EXERCISE BRIEF =>
Copy the data below word for word, leaving out the pictures.

RECORDS TO USE =>
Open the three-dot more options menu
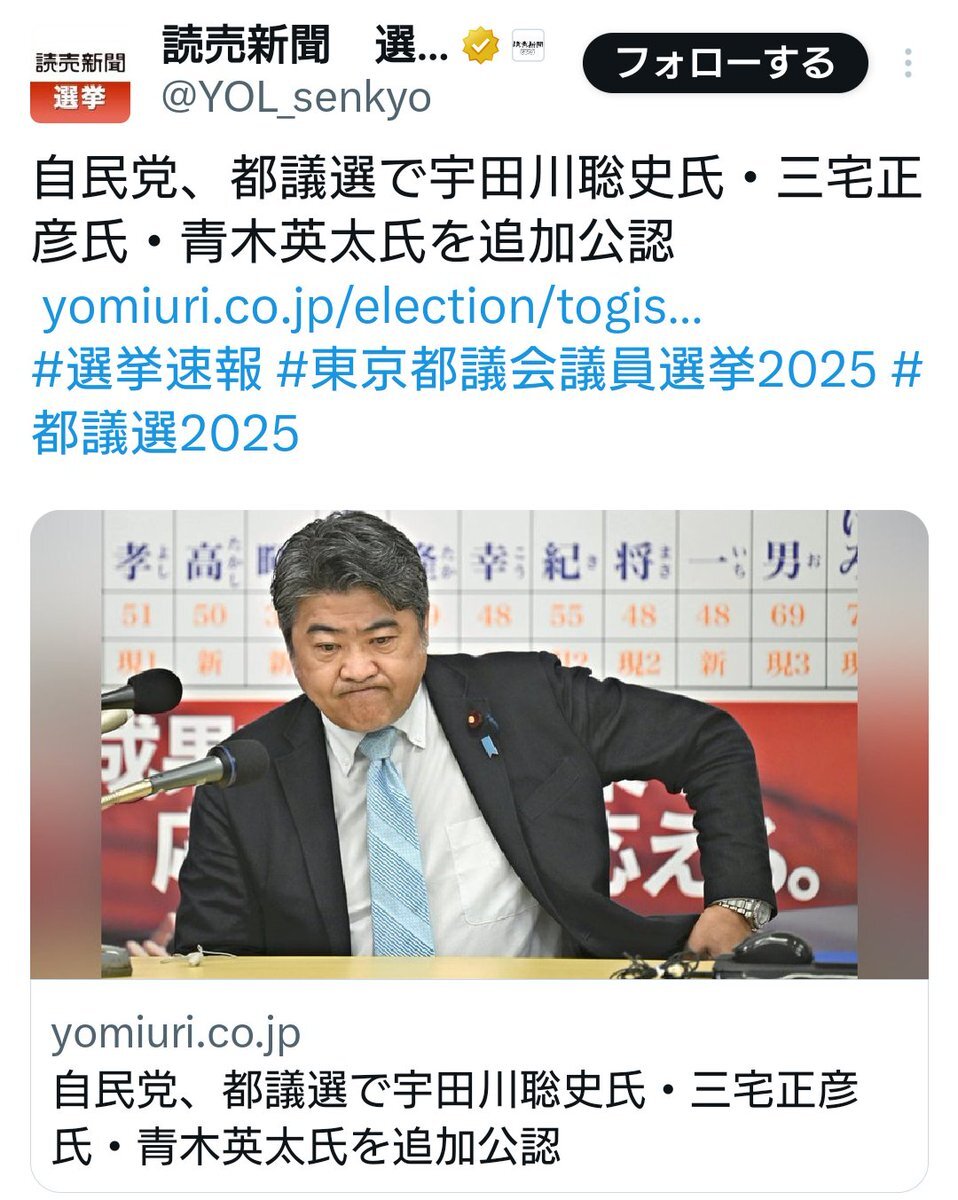Image resolution: width=958 pixels, height=1200 pixels. pos(907,63)

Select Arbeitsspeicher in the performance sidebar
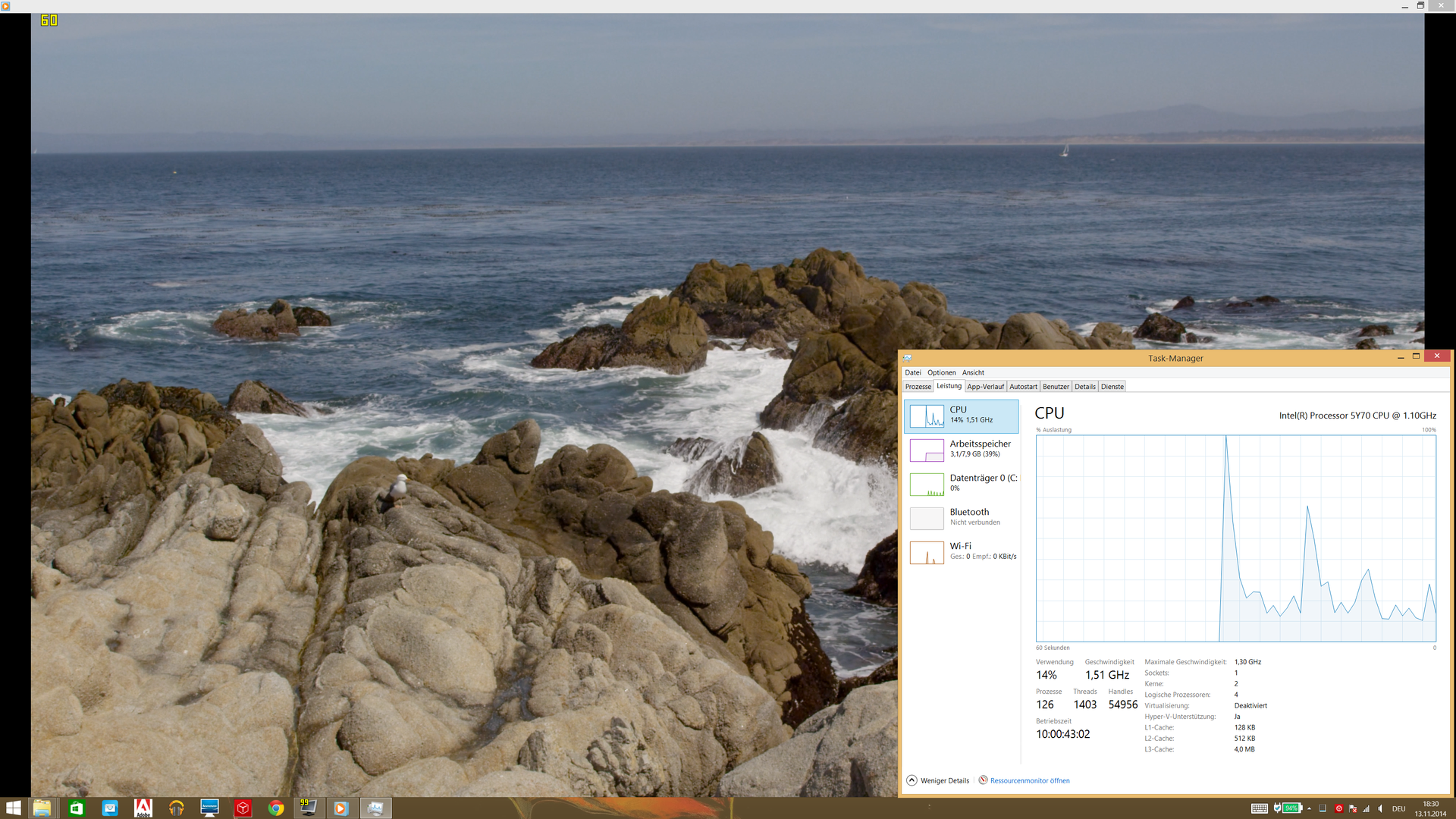tap(961, 450)
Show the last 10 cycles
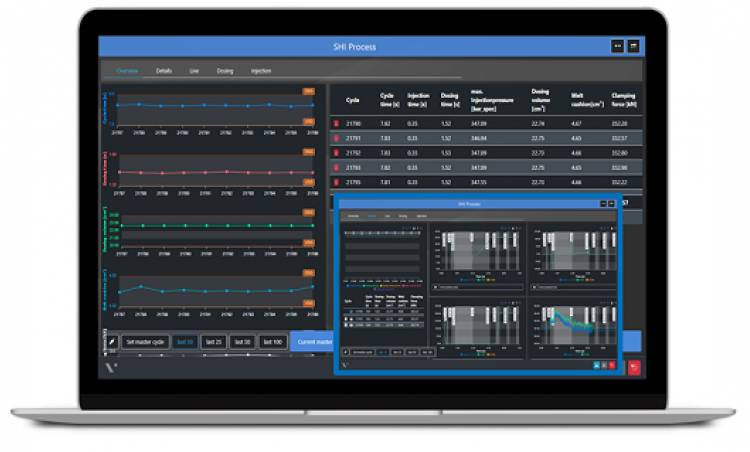The image size is (750, 452). (x=184, y=342)
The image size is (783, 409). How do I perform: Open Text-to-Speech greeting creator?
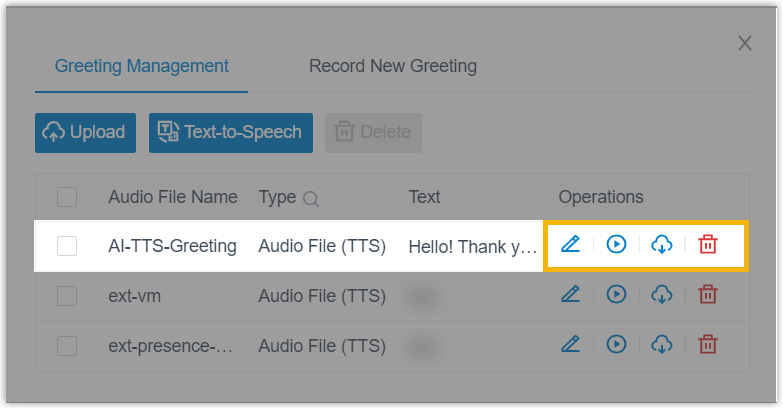(230, 132)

COMPLETE RESPONSE =>
Open the three-dot more options menu
Image resolution: width=958 pixels, height=1200 pixels. pos(907,63)

Select Arbeitsspeicher in the performance sidebar
tap(961, 450)
Show the last 10 cycles
The image size is (750, 452). (x=184, y=342)
The image size is (783, 409). How do I perform: Open Text-to-Speech greeting creator?
(230, 132)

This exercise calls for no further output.